– Kredyty hipoteczne w Polsce są najdroższe w Unii Europejskiej. Zdaniem niektórych analityków, właśnie to, a nie ceny mieszkań, jest największym problemem polskiego rynku nieruchomości. Tymczasem, z wypowiedzi prezesa NBP wynika, że ten stan rzeczy prędko się nie zmieni – pisze polskieradio24.pl.
Polacy mają problemy z kupnem mieszkań dostosowanych do swoich potrzeb. Z jednej strony ceny mieszkań w ostatnim roku wzrosły znacząco, a z drugiej problemem jest koszt kredytu.
Choć większość transakcji na rynku mieszkaniowym to zakupy inwestycyjne, obywające się bez kredytowania, to przeciętny Polak szukając swojego „M” musi przeglądać oferty banków. W związku z wysokim oprocentowaniem kredytów, część Polaków odsuwa decyzję o zakupie mieszkania.
W 2024 roku stopa procentowa NBP pozostaje bez zmian. Rada Polityki Pieniężnej utrzymuje ją na poziomie 5,75 proc. i nie zapowiada się, by mogło się prędko zmienić. Prezes Narodowego Banku Polskiego w czasie comiesięcznej konferencji 5 września, powiedział wprost, że najwcześniejszym momentem, w którym można się spodziewać obniżki to marzec 2025 roku. Ale nie jest to pewne, bo z kolei zdaniem Adama Glapińskiego, polityka rządu sprzyja inflacji. Co może skłonić NBP to utrzymywania stóp na niezmienionym poziomie lub nawet ich podniesienia.
W efekcie oprocentowanie nowo zaciąganego kredytu hipotecznego wynosi w Polsce średnio 7,91 procent i jest najwyższe w Unii Europejskiej. Nawet na Węgrzech, gdzie stopa bazowa banku centralnego wynosi 6,75 proc., oprocentowanie kredytów hipotecznych wynosi średnio 7,03 procent.
W Czechach, gdzie ceny mieszkań za metr kwadratowy są w relacji do zarobków wyższe niż w Polsce , oprocentowanie kredytów na mieszkania jest znacząco niższe i wynosi średnio 4,88 procent.
Praktycznie wszystkie kredyty hipoteczne w złotówkach mają oprocentowanie ustalane w pewnej zależności od stóp procentowych NBP, ale nie oznacza to, że zależność jest stuprocentowa.
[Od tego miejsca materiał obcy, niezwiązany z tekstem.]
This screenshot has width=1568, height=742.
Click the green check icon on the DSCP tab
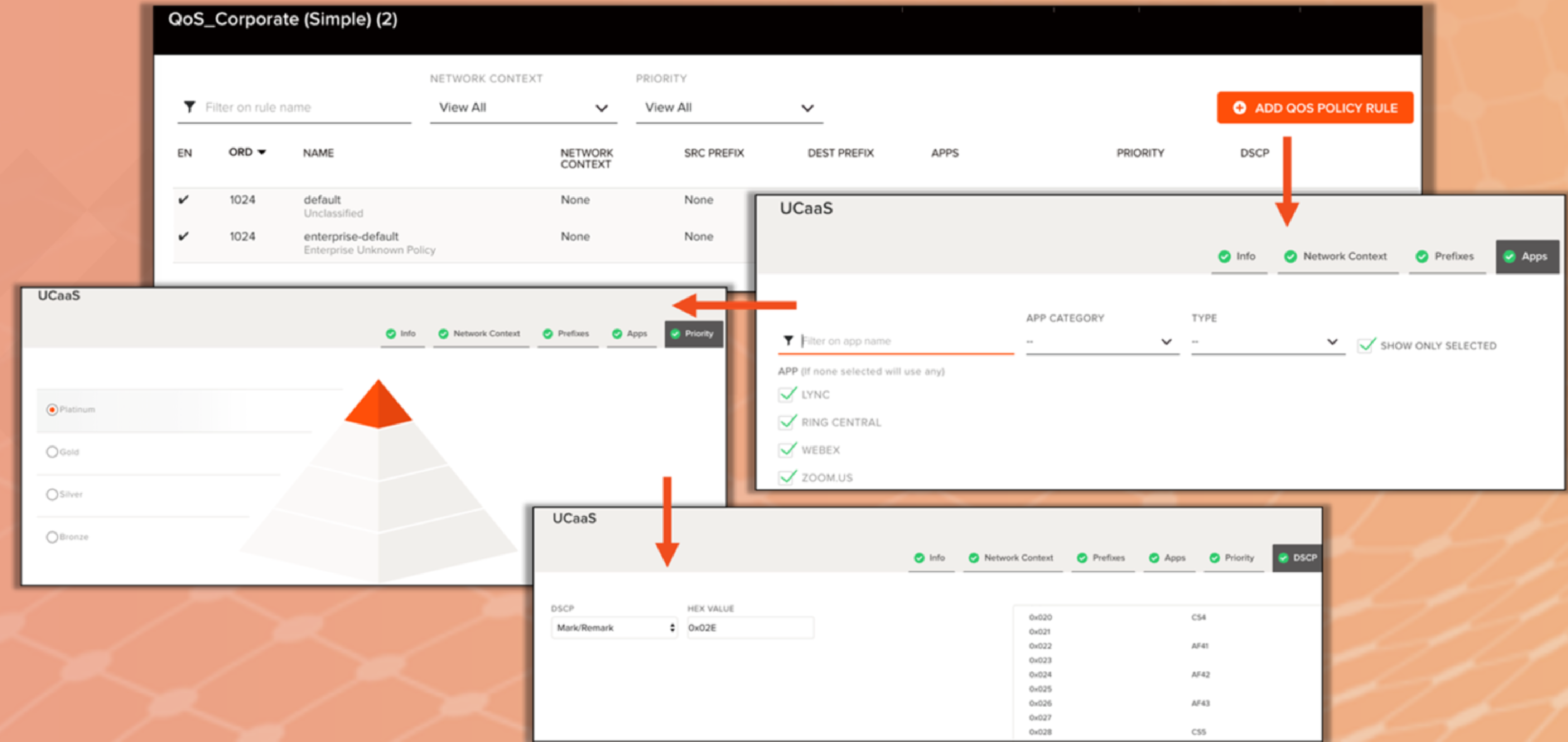click(1283, 558)
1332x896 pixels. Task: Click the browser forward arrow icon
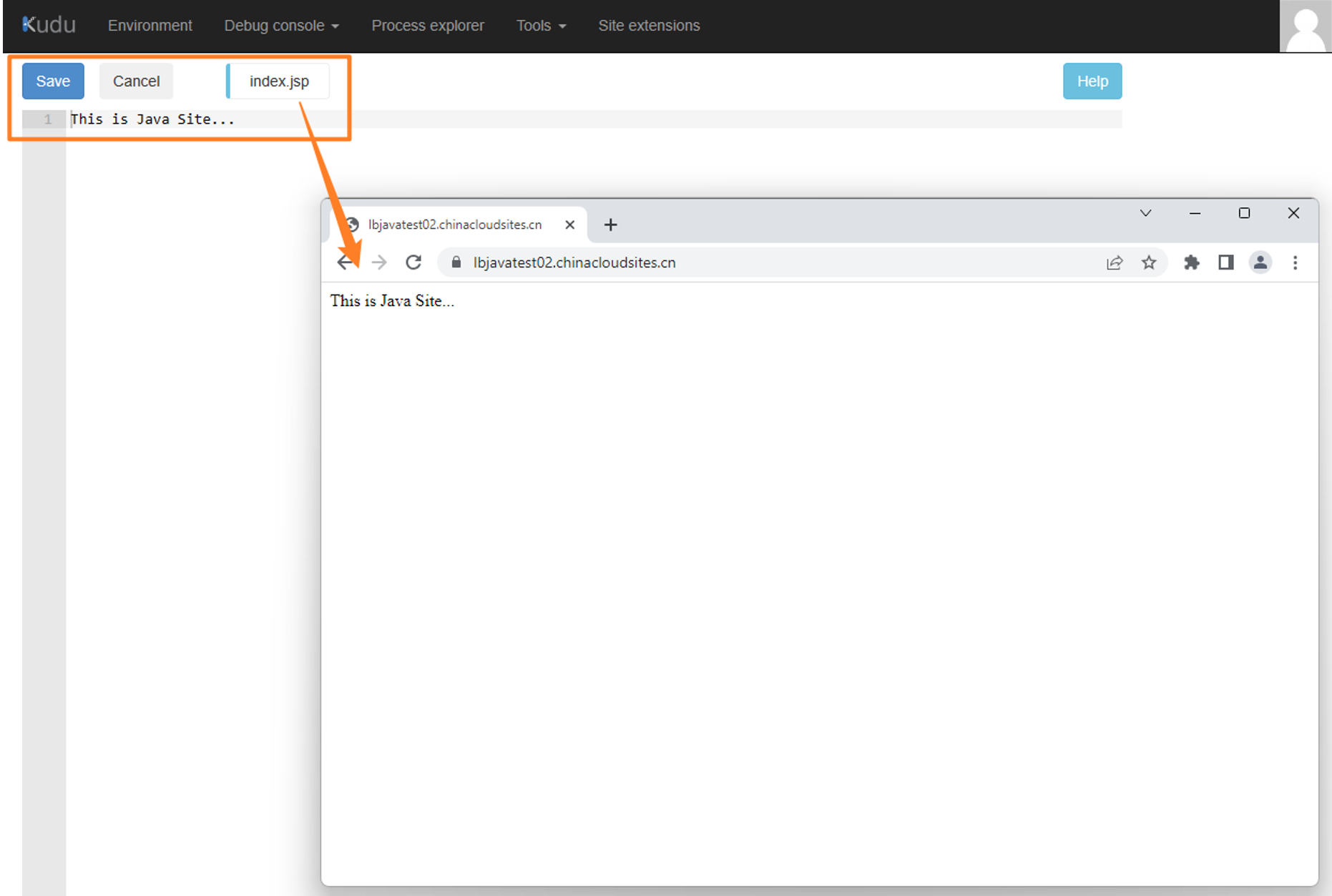pyautogui.click(x=379, y=262)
Do ustalania oprocentowania kredytu hipotecznego banki najczęściej używają wskaźnika WIBOR (3-miesięcznego, 6-miesięcznego itp.) plus dokładają do tego swoją marżę.
W dużym skrócie WIBOR to stopa procentowa, po której banki są gotowe sobie pożyczać pieniądze i jest ona ustalana w ramach tzw. fixingu. WIBOR ma zostać zastąpiony innym wskaźnikiem, zgodnie z zaleceniami organizacji międzynarodowych, ale na dzień dzisiejszy nie wiadomo, co go zastąpi i na jakich zasadach.
Wskaźnik WIBOR od momentu, gdy zaczęły rosnąć stopy procentowe jest wyższy niż stopa procentowa ustalana przez RPP. WIBOR 3 M (czyli dotyczący trzymiesięcznych depozytów) wynosi dziś 5,86 procent. Do tego oprocentowania doliczana jest marża banku, która obecnie rzadko jest niższa niż 2 procent. Przy oprocentowaniu lokat marżą banku jest różnica między oprocentowaniem lokaty a stawką WIBOR.
Banki tłumaczą wysokie oprocentowanie kredytów wysokimi kosztami własnymi i podatkami nakładanymi na branżę bankową. Warto jednak zauważyć, że zysk netto sektora bankowego w pierwszej połowie 2024 roku wyniósł 23,972 mld złotych i był o 65 procent wyższy niż w tym samym okresie 2023 roku.
Wielu analityków i ekspertów – w przeciwieństwie do prognoz prezesa NBP – uważa, że bardziej realnym terminem obniżenia stóp procentowych jest druga połowa 2025 roku lub początek 2026. Do tego Adam Glapiński sam przyznaje, że w Radzie Polityki Pieniężnej większość nie chce myśleć o obniżce stóp przed II kwartałem 2025.
Poza tym, jak wskazane jest wyżej, obniżka stóp nie musi oznaczać natychmiastowej zmiany oprocentowania kredytów. Kluczowy, dla znakomitej większości polskich kredytobiorców, jest bowiem wskaźnik WIBOR.